::: Stored data

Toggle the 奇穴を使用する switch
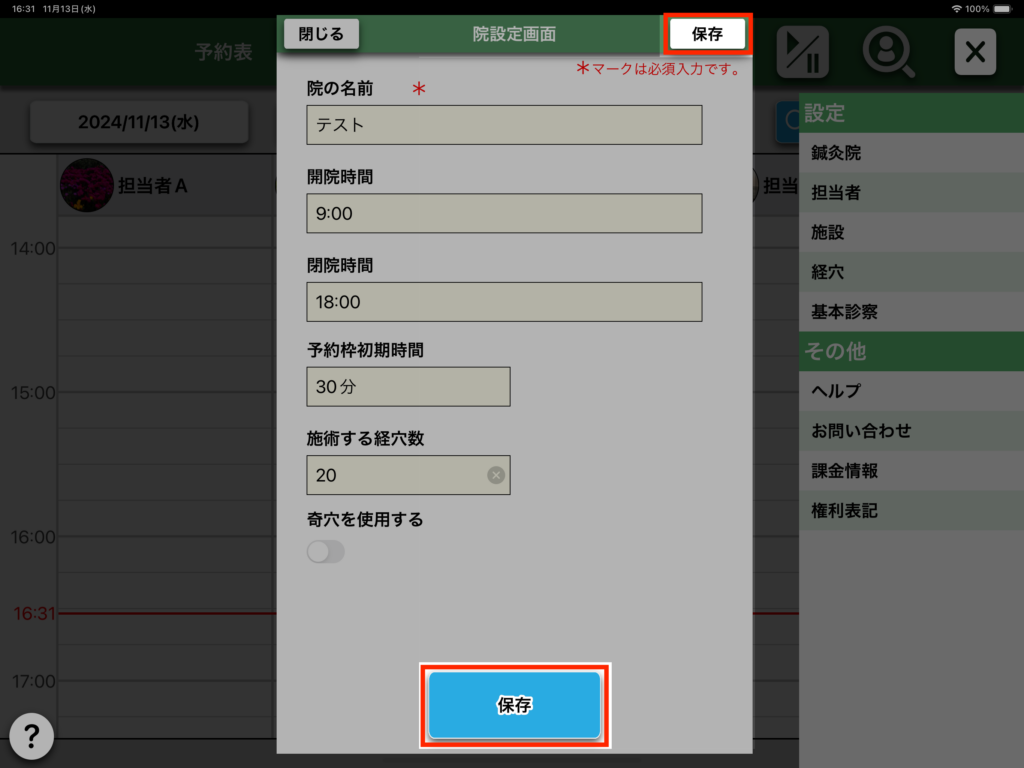 (x=326, y=552)

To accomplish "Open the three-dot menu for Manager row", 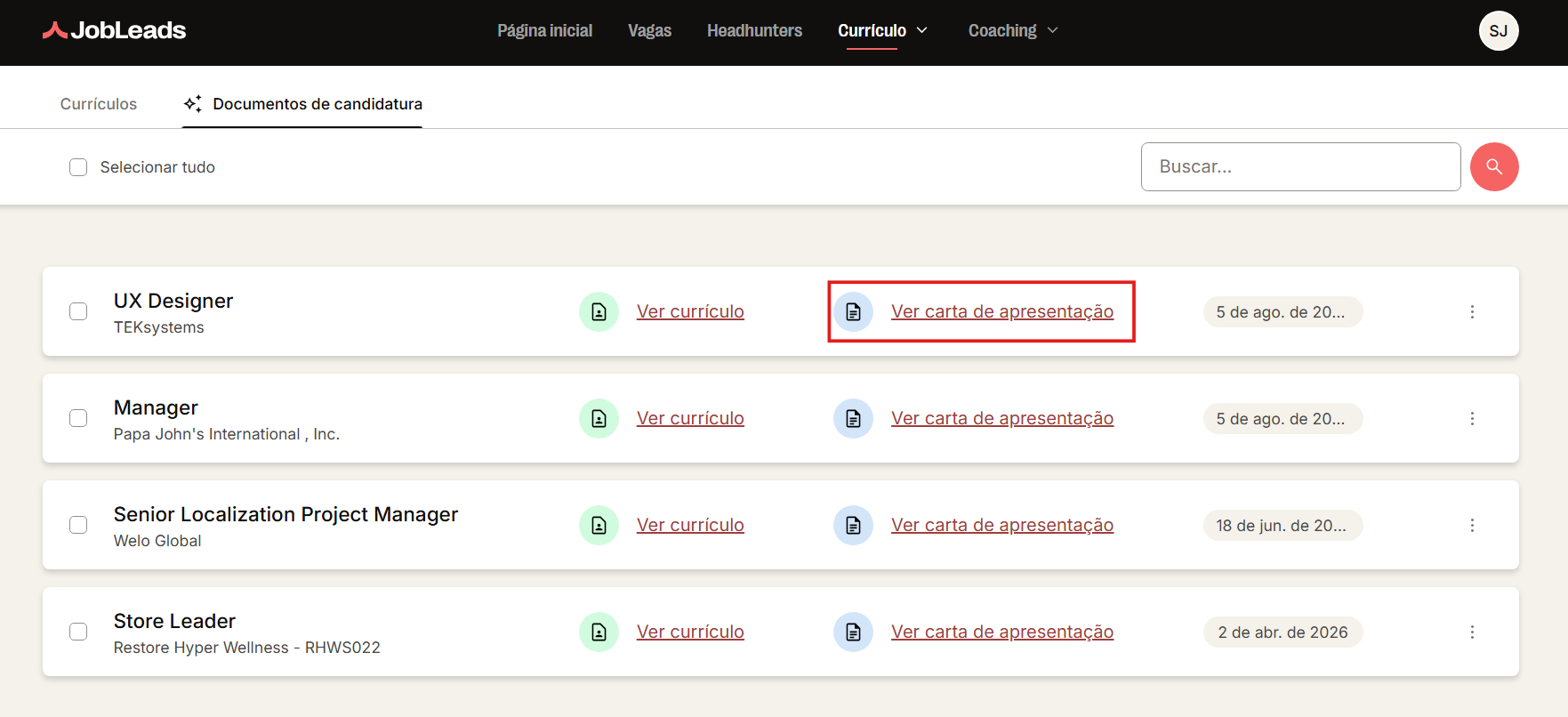I will click(1472, 418).
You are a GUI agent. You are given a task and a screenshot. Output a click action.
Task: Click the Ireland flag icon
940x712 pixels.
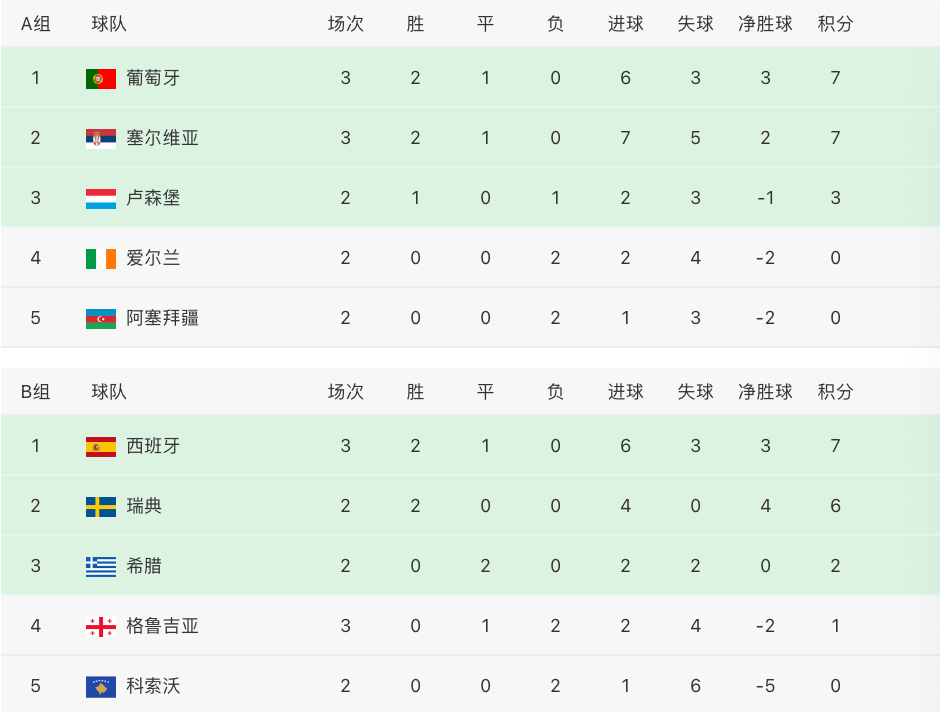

::::::

* What is required:
Output, exactly and without pictures, the lines above that run from the one containing "Task: Click the Ireland flag icon" through the last line of the entries, inclusive.

* Answer space:
Task: Click the Ireland flag icon
940x712 pixels.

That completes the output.